Directions: Below this line are records; write out exactly the lines from the one containing "The image size" through the one containing "Given: Click the cell with value 2.688", with the pictures left out.

═══ Given records ═══

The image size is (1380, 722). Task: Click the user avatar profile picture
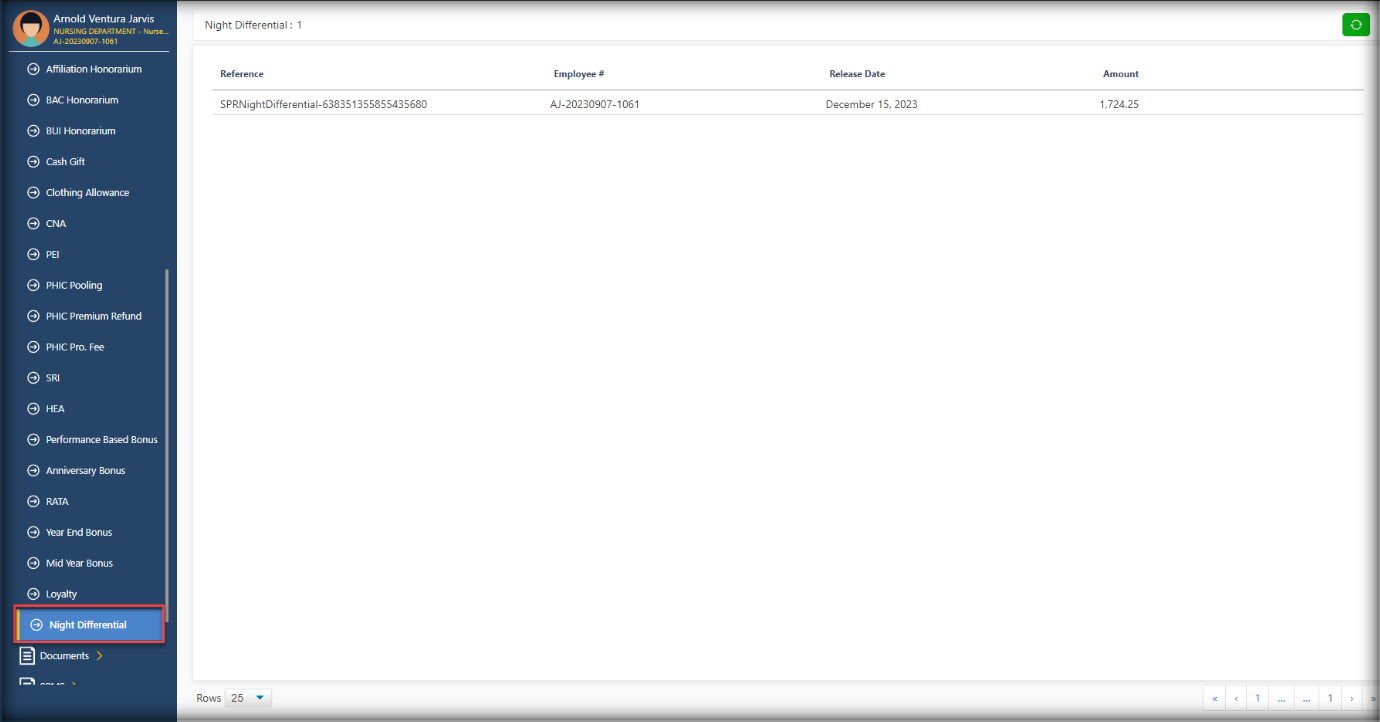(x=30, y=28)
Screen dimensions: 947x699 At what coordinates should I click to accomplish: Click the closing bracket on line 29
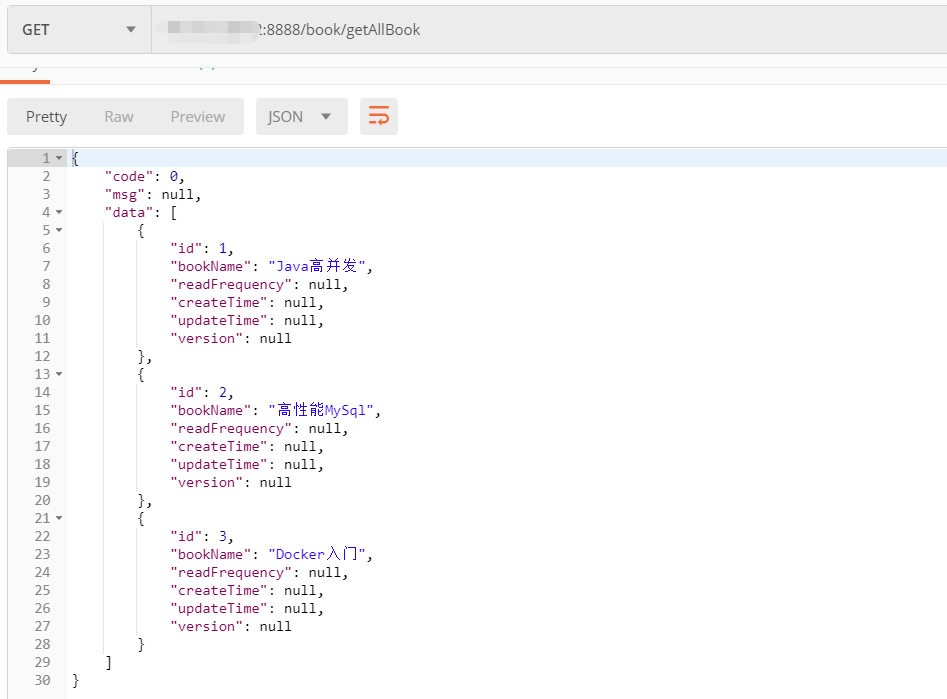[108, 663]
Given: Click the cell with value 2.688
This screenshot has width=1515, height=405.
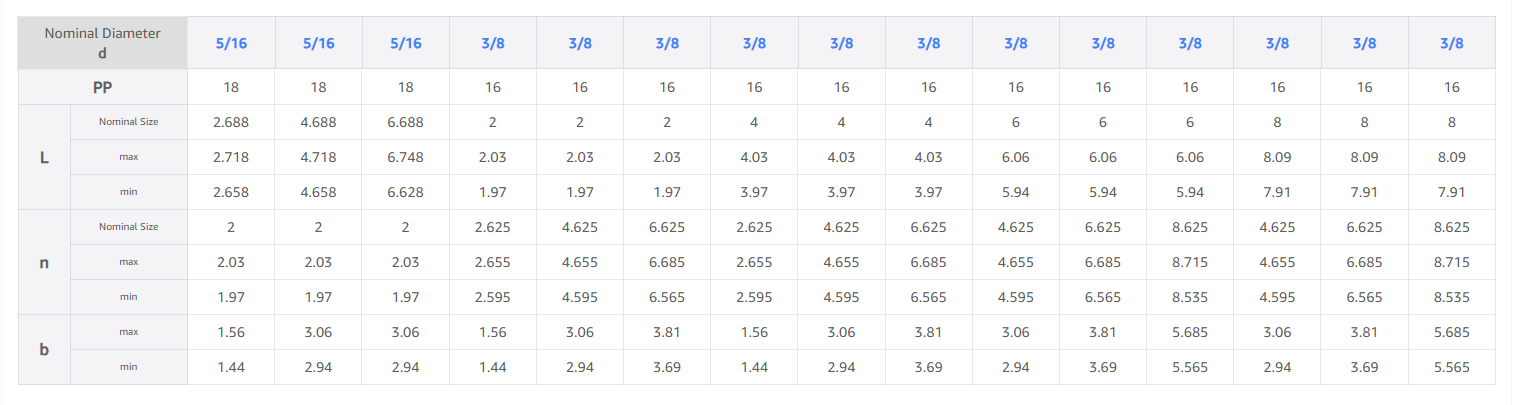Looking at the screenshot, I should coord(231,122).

═══
═══ Given records ═══

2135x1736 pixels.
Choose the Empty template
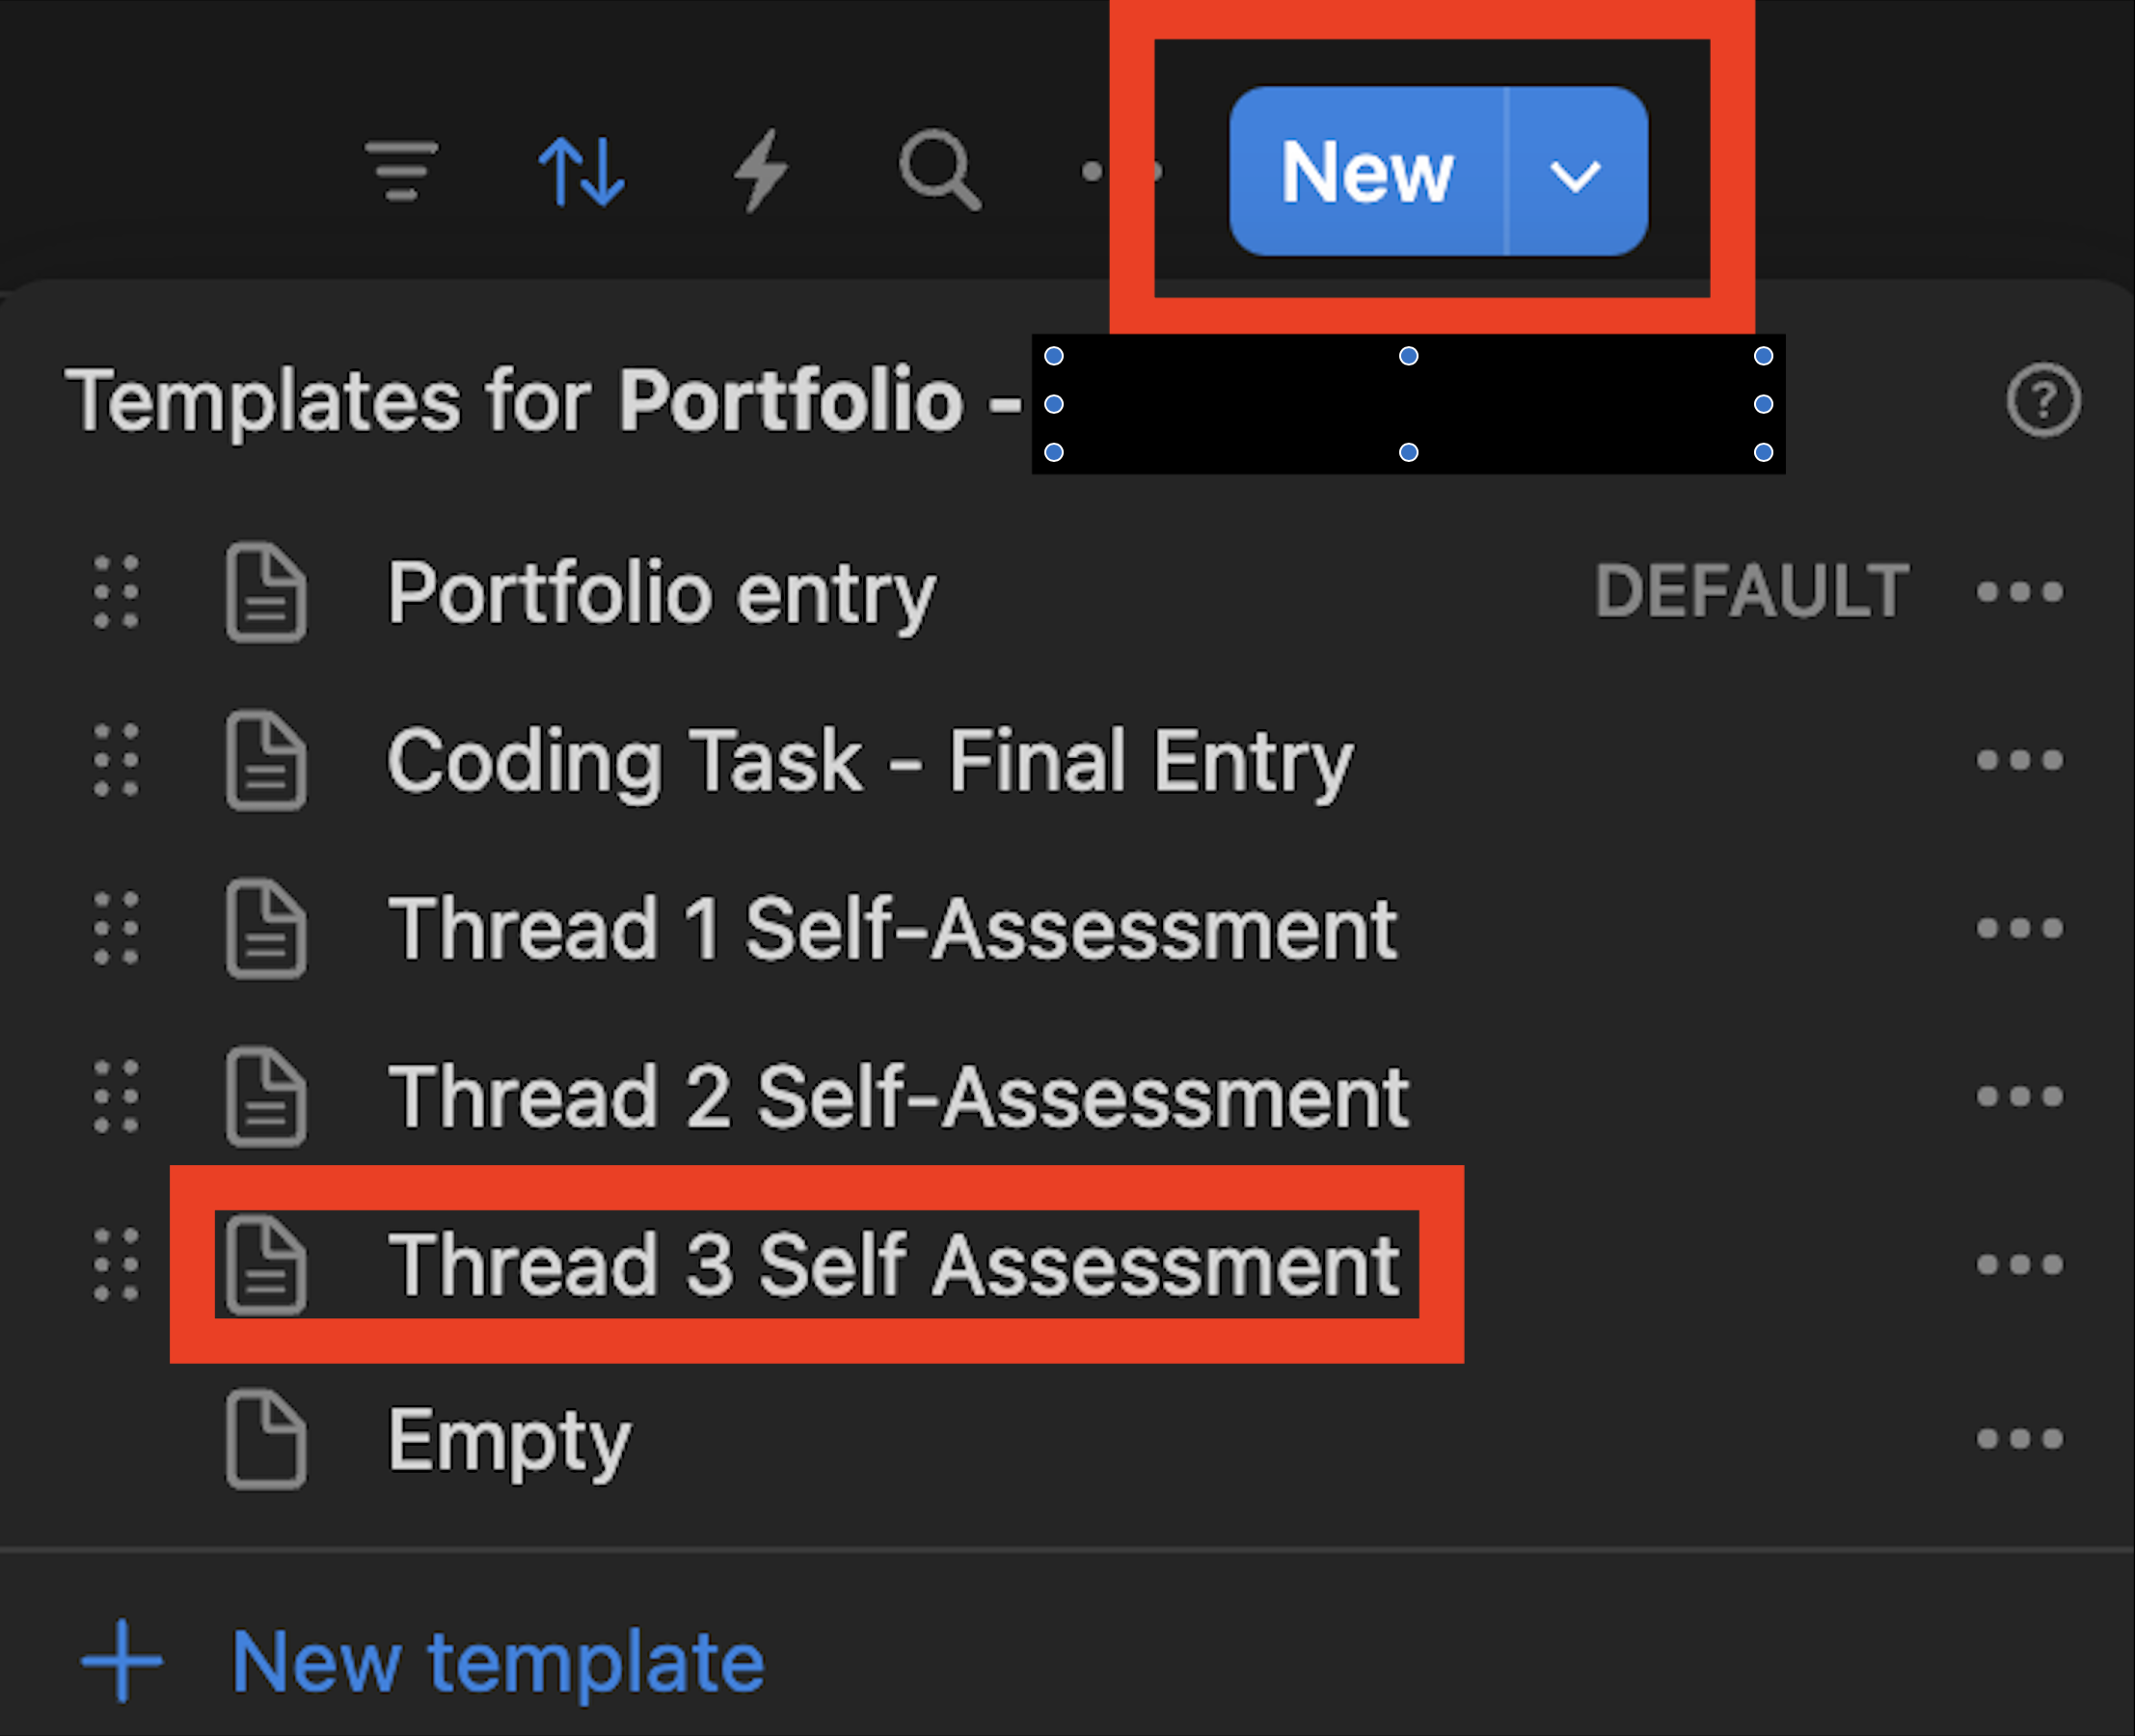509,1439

═══

Response box:
The image size is (1380, 722). Task: Click the user avatar profile picture
(x=30, y=28)
Screen dimensions: 947x699 At what coordinates should I click to accomplish: Click the closing bracket on line 29
[108, 663]
Given: Click the cell with value 2.688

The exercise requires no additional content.